-- Text section start --

JM Financial Products Limited's – Tranche II Issue for Secured NCD Issue to open on August 6, 2019

Effective yield of upto 10.40%* for Series V
 

•    Ratings - CRISIL AA/Stable by CRISIL and [ICRA] AA /(Stable) by ICRA - indicate

high degree of safety regarding timely servicing of financial obligations

•  For Tranche II Issue, Base Issue size is Rs. 100 crore with an option to retain   oversubscription upto Rs. 400 crore aggregating upto Rs. 500 crore which is within the Shelf Limit of Rs 2000 crore

•   Minimum application size Rs. 10,000 collectively across all Series -Tenor ranging 38, 60 and 84 months

•   Additional incentive of 0.10% p.a. to eligible Senior Citizens

•    Allotment on first-come, first-serve basis;   

•    Investors can apply for NCDs only in dematerialized form

•    No TDS applicable for NCDs held in dematerialized form

 

Mumbai, August 3, 2019: JM Financial Products Limited (the “Company”), a flagship NBFC arm of the JM Financial Group providing integrated financial solutions through lending, syndication, participation in lending for securities issuance and distribution proposes to open Tranche II on Tuesday, August 6, 2019, a public issue of Secured, Rated, Listed, Redeemable, Non-Convertible Debentures (“Secured NCDs”) of face value of Rs. 1,000 each with a Base Issue size of Rs. 100 crore with an option to retain oversubscription up to Rs. 400 crore aggregating upto Rs. 500 crore (“Tranche II Issue”), which is within the Shelf Limit of Rs. 2,000 crore.

 

The Issue is scheduled to close on Wednesday, September 4, 2019 with an option of early closure or extension as decided by the Board of Directors of the Company (“Board”) or the NCD Public Issue Committee constituted by the Board of Directors.

 

Mr. Vishal Kampani, Managing Director, JM Financial Products Limited, (also MD, JM Financial Group), said, “The Company has demonstrated a consistent track record of profitable growth. Its key strengths are diversified product portfolio and a strong credit profile. The Company’s gross NPA as of Q1FY20 stood at 0.1% of the loan book. The Company will persist with its focus on risk –adjusted profitability. Our public issue of NCDs will further diversify our borrowing and investor mix.”

 

The minimum application amount is Rs. 10,000/- collectively across all Series of NCDs and in multiples of One (1) NCD of face value of Rs. 1,000/- each after the minimum application.  Allotment is on a first-come-first-serve basis (except on the date of oversubscription, if any, when all the investors applying on the said date will get allotment on a proportionate basis). Investors have to apply for NCDs                                   only in dematerialized form.

Issue Structure:

In Series 1, Coupon rate will be paid on an annual basis at a rate of 10.20%; and the tenor is 38 months. The Effective Yield (per annum) is 10.21%.

In Series II, the tenor is 38 months and the redemption amount per NCD is Rs. 1,360.54.

The Effective Yield (per annum) is 10.20%.

In Series III, Coupon rate will be paid on an annual basis at a rate of 10.30% and the tenor is 60 months. The Effective Yield (per annum) is 10.29%. Call option may be exercised by the Company at any time after 36 months from the Deemed Date of Allotment.

In Series IV, Coupon rate will be paid on monthly basis at a rate of 9.85%; and the tenor is 60 months. The Effective Yield (per annum) is 10.30%. Call option may be exercised by the Company at any time after 36 months from the Deemed Date of Allotment.

-- Text section end --

* _Instructions_:
1 – In the NCD issue announcement, what does the Managing Director say the public issue of NCDs will do for the Company? Answer in one to three sentences.
2 – From the NCD issue announcement, reproduce the passage that opens with the words containing "The Issue is" and closes with "Board of Directors.".
3 – Write what comes next in the NCD issue announcement, picking up after its final sentence.

-- Given material start --

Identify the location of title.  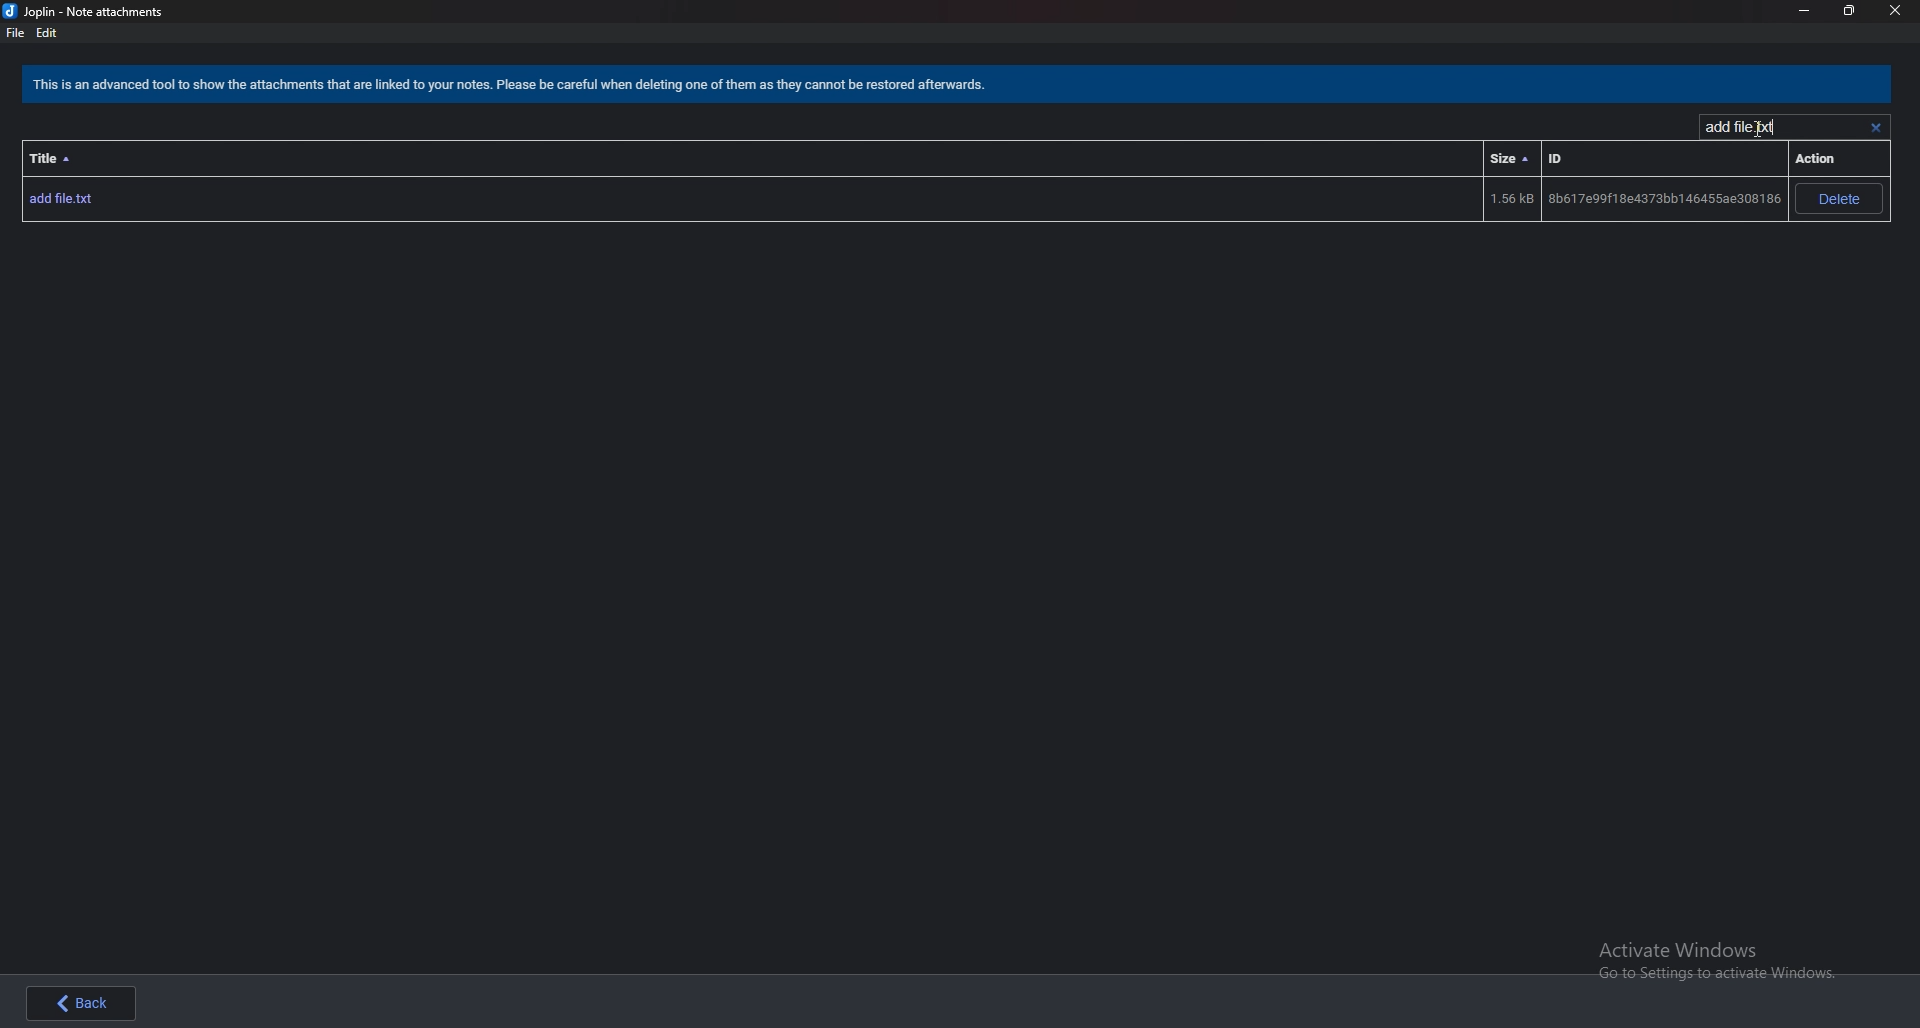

-- Given material end --

* _Task results_:
1 – Mr. Vishal Kampani says the public issue of NCDs will further diversify the Company's borrowing and investor mix.

2 –
The Issue is scheduled to close on Wednesday, September 4, 2019 with an option of early closure or extension as decided by the Board of Directors of the Company (“Board”) or the NCD Public Issue Committee constituted by the Board of Directors.

3 –
In Series V, The tenor is 84 months and the redemption amount per NCD is Rs. 2,000. The Effective Yield (per annum) is 10.40%.

Category III Investors (High Net-worth Individuals Investors or HNIs) are defined as Resident Indian Individuals and Hindu Undivided Families through the Karta applying for an amount aggregating to above Rs. 10,00,000 across all Series of NCDs in the Issue. Category IV Investors (Retail Individual Investors) are defined as Resident Indian individuals and Hindu Undivided Families through the Karta applying for an amount aggregating up to and including Rs. 10,00,000 across all Series of NCDs in the Issue.

Eligibility to receive Additional Incentives

The initial Allottees being Resident Indian Individuals forming part of Category III (High Net-worth Individual Investors other than Hindu Undivided Families) and Category IV (Retail Individual Investors other than Hindu Undivided Families) in the Tranche II Issue who are Senior Citizens (above 60 years of age) on the Deemed Date of Allotment shall be eligible for an additional incentive of 0.10% p.a. provided that, the NCDs issued under the proposed Tranche II Issue are continued to be held by such investors on the relevant Record Date for the relevant Coupon / Interest Payment Date for the relevant Series.

Accordingly, the amount payable on redemption of Secured NCDs issued under Series II and Series V Secured NCDs to such Senior Citizens is Rs. 1,364.45 and                           Rs. 2,012.70 per NCD respectively.

To clarify, additional Coupon/Interest will be paid either on the NCDs allotted on the Deemed Date of Allotment or held on the Record Date, whichever is lower, and will not be paid for the NCDs bought/acquired by the NCD Holders through secondary market/open market. 

Ratings by CRISIL and ICRA indicate ‘High degree of safety’

The NCDs have been rated "CRISIL AA/STABLE" by CRISIL for an amount upto Rs. 2,000 crores vide its letter dated January 3, 2019 which has been revalidated on July 30, 2019 and have been rated “[ICRA] AA/STABLE” for an amount of upto Rs. 2,000 crores vide its letter dated January 9, 2019 and further revalidated on July 24, 2019. The rating of the NCDs by CRISIL and ICRA indicates high degree of safety regarding timely servicing of financial obligations.

The NCDs offered through the Tranche II Prospectus read with the Shelf Prospectus are proposed to be listed on BSE Limited (“Designated Stock Exchange”).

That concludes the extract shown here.